How do you call then an element having no content, either because it CANNOT or because it DOESN’T have one An “empty element”. So you’re contradicting your self in this paragraph. Until you provide an alternative name for those elements that CAN have content but DON’T have one.

Maybe be that some will not understand the difference very well, but still, both categories have the same description: “empty elements”, right?

system · November 17, 2010, 5:29am

Where in the specs have you find it says so, the most important text on the page? You have a probable misuse as an argument for a wrong point. When I read the specs I understand that h1 has the biggest importance when it comes to h1-h6.

That alone means h1 has to stand out. When it comes to h1-h6. It implies a default style. Not to be mistaken with the default style sheet rules most UAs agreed upon: 16px, blue color links etcetera.

h1 is the most important structurally… when it comes to h1-h6.

Tags have been invented to provide mark up for TEXT. Not to structure a TEXT, to DESCRIBE a TEXT. Starting from the way written text looked before any digital content ever existed. That means that tags main use is to offer the basic functionality for PRESENTING TEXT (yeah, that’s right). CSS later came on with ADVANCED presentation tasks. But the text has to exist w/o CSS. CSS is only for the priggish

But some developers think it never started from there, because… I don’t know. Because there are some tags that go beyond that initial purpose? Because CSS came along and made mistakes in presentation possible by those having insufficient knowledge? So they start to mix things up: it’s ONLY semantics now. Really?

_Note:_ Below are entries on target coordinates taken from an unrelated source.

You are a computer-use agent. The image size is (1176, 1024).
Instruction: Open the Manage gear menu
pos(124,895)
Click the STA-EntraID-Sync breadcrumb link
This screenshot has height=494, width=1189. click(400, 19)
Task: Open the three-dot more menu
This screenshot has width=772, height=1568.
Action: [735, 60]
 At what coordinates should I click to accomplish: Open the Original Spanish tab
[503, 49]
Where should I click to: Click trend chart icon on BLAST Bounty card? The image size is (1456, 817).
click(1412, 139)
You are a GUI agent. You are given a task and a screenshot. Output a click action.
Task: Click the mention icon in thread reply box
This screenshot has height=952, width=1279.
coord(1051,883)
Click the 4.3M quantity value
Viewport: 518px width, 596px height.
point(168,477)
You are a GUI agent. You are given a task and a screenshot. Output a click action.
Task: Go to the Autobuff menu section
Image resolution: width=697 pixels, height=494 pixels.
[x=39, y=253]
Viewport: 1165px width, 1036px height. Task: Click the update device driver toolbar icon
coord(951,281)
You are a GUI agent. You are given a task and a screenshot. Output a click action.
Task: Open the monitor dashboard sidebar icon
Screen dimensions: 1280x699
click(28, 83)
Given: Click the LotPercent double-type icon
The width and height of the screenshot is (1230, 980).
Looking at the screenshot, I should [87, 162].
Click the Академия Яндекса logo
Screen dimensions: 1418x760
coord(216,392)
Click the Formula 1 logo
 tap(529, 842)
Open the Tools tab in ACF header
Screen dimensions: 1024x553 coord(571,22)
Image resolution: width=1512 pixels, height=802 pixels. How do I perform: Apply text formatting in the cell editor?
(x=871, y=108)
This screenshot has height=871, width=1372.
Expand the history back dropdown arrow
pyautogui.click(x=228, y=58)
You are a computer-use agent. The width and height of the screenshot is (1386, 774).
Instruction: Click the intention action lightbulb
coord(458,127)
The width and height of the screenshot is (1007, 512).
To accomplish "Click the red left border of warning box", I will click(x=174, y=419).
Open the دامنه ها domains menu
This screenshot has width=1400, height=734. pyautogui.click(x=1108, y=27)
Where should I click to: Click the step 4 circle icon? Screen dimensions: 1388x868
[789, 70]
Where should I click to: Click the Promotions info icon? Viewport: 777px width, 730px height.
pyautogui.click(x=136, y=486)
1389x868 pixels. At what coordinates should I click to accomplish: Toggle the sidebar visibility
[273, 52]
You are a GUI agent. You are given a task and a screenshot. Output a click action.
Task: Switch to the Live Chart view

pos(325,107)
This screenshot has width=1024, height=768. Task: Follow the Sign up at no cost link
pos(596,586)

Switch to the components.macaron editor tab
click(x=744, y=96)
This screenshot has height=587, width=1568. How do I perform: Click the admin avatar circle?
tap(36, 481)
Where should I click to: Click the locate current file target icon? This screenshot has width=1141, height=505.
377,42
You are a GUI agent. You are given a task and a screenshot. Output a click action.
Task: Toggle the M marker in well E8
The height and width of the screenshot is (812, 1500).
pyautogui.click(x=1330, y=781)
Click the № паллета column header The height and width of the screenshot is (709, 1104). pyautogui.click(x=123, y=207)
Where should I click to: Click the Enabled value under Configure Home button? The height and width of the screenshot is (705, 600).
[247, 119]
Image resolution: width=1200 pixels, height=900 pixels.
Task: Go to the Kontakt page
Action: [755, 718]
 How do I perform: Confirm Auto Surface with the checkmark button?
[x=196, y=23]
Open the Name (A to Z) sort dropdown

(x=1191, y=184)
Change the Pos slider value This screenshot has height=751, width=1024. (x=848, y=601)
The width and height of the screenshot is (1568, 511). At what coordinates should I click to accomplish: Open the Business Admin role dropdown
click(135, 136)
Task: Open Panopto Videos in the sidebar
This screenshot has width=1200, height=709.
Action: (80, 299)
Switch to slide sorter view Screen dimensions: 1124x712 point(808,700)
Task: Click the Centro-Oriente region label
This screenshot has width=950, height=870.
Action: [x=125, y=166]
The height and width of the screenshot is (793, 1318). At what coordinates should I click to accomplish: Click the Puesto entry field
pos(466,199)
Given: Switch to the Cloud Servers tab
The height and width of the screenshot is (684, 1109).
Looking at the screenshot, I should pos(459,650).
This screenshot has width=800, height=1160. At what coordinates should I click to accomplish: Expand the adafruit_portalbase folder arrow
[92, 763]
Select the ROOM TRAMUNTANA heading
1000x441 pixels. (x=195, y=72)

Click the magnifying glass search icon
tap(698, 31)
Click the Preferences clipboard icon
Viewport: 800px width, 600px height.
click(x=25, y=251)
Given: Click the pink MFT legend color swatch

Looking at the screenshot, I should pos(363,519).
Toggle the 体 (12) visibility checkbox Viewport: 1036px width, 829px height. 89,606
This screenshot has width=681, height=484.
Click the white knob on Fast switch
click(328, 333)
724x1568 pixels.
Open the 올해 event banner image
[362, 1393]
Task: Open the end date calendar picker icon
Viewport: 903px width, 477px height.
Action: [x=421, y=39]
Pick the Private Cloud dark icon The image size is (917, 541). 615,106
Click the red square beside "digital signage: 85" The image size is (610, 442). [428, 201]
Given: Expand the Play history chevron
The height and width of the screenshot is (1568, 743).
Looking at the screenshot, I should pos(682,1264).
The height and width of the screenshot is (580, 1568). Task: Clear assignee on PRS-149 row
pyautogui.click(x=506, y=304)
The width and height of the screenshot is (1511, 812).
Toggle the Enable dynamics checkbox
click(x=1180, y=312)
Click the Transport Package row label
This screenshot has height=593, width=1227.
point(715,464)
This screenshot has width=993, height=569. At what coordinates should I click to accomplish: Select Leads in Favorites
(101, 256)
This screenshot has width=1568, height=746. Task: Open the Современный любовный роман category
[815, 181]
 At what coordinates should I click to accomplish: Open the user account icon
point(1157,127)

When you read the html specs, you find everywhere descriptions for a default style for those tags. Starting from [URL=“http://www.w3.org/TR/html401/sgml/dtd.html”]

<!--================== HTML content models ===============================-->

<!--
    [COLOR="red"]HTML has two basic content models[/COLOR]:

        [COLOR="Red"]%inline;[/COLOR]     character level elements and text strings
        [COLOR="Red"]%block;[/COLOR]      block-like elements e.g. paragraphs and lists
-->

I’m sure block content model has to be different in style than inline content model. Starting from pure HTML. Never involving a bit of CSS. And so it’s true for the rest of the specs. The html specs convey a default style. Again, not to be mistaken for the trivial default style sheet rules UAs seem to have agreed upon: 16px, blue colour for links etcetera.

Specs talk about a basic way of PRESENTING TEXT to a USER, not about how to CODE TEXT for another DEVELOPER to read its semantics.

xhtmlcoder · November 17, 2010, 10:27am

I think Stevie D got mixed up with well-formed markup; as obviously you can have invalid XHTML document but it still render correctly so long as it follows the well-formedness constraints.

If it is violates well-formedness and the UA uses an XML Parser then yes, it should halt on an error or use draconian error handling and report back as such a volition classifies as a ‘fatal error’.

I think people often get confused between the grammar and the user-agent. Being a reformulation it is written as an application of XML but obviously it got wrote to take into account HTML user-agents and HTML 4.01 DTD. Hence XHTML 1.0 Transitional.